__Provided passage__
+ + + + +

Given that these resources are centrally published with an aspiration for reuse, the schema descriptions have been factored out into separate resources. As such, the top-level metadata description resource metadata.json
simply provides the list of tables and binds each of them to the appropriate schema that is defined elsewhere.
Finally, note that because the centrally published metadata descriptions are intended to be reused across many government departments and organizations, extra consideration has been given to defining URIs for the person and post resources defined in each row of the senior roles tabular data and subsequently referenced from the junior roles tabular data. To ensure that naming clashes are avoided, the unique reference for the organization to which the person or post belongs has been included in a path segment of the identifier. For example, the URI template property aboutUrl
used to identify the senior post is specified as https://example.org/organization/{organizationRef}/post/{ref}
, thus yielding the URI https://example.org/organization/hefce.ac.uk/post/90115
for the post described in the first row of the senior roles tabular data.
The group of tables generated from parsing the tabular data files and associated metadata is shown below and provides the basis for the conversion to RDF.

+ + + + +

__The input__
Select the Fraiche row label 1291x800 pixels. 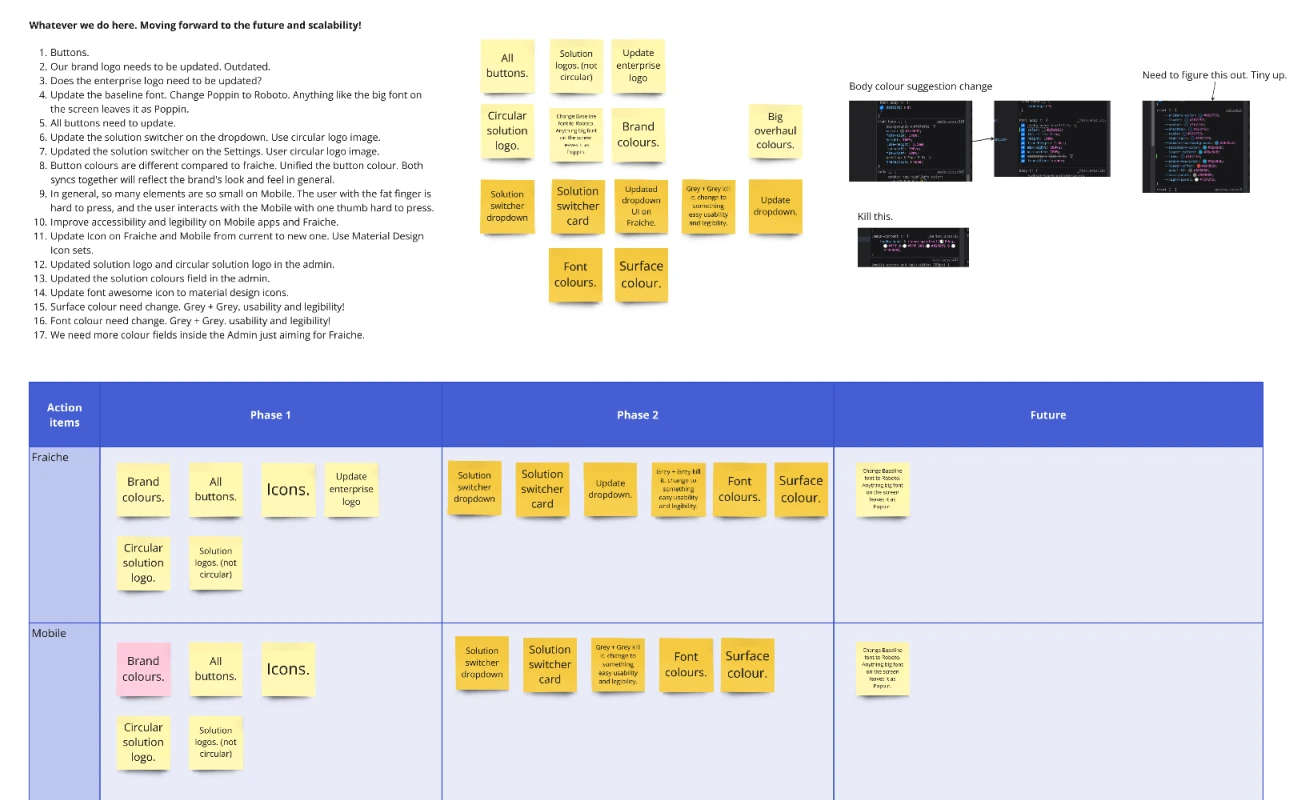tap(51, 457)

+ + + + +

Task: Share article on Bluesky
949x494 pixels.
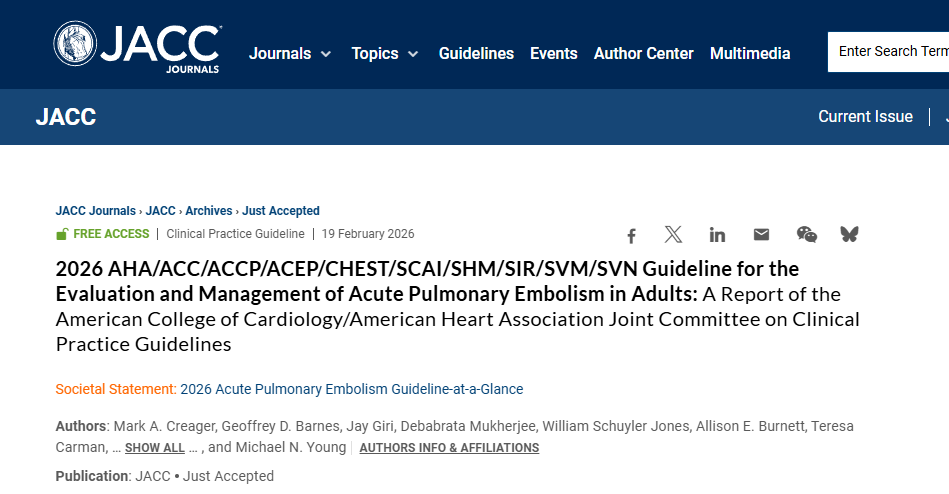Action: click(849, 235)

+ + + + +

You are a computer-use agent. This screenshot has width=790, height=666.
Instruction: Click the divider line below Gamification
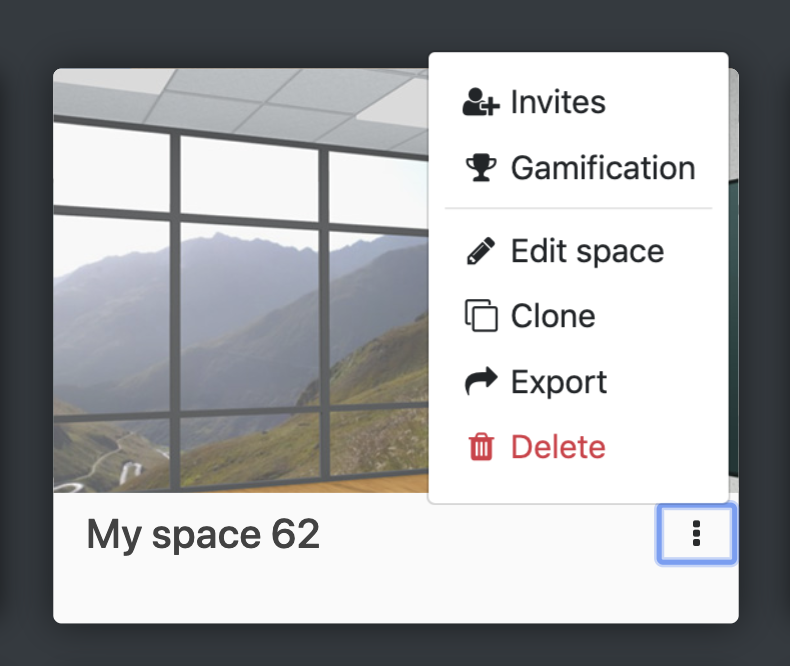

+ + + + +

__Instructions__
1. Could you present the entries from the line containing "You are a computer-use" through the line containing "Instruction: Click the", inclusive, as a Markdown table with a Row column for the number and a Line column for the text, leaving out any blank lines?
2. Can you carry the passage on metadata descriptions and URIs for senior and junior roles forward from the point where it stops?

__Results by task__
1.
| Row | Line |
|---|---|
| 1 | You are a computer-use agent. This screenshot has width=790, height=666. |
| 2 | Instruction: Click the divider line below Gamification |

2.
Annotations for the group of tables G and the four tables Ta, Tb, Tc, and Td are shown below:
Group of Tables annotations:
id | core annotations |
---|---|
tables | |
G | Ta, Tb, Tc, Td |
Table annotations:
id | core annotations | ||||
---|---|---|---|---|---|
url | columns | rows | suppress output | foreign keys | |
Ta | https://example.org/gov.uk/data/organizations.csv | Ca1, Ca2, Ca3 | Ra1, Ra2 | true | Fa1 |
Tb | https://example.org/gov.uk/professions.csv | Cb1 | Rb1, Rb2, Rb3, Rb4 | true | |
Tc | https://example.org/senior-roles.csv | Cc1, Cc2, Cc3, Cc4, Cc5, Cc6 | Rc1, Rc2 | false | Fc1, Fc2, Fc3 |
Td | https://example.org/junior-roles.csv | Cd1, Cd2, Cd3, Cd4, Cd5, Cd6, Cd7 | Rd1, Rd2 | false | Fd1, Fd2, Fd3 |
In this example, output for the centrally published lists of organizations and professions, tables Ta and Tb (https://example.org/gov.uk/data/organizations.csv
and https://example.org/gov.uk/data/professions.csv
respectively), are not required; only information from the departmental submissions is to be translated to RDF. Note the suppress output annotation on this table.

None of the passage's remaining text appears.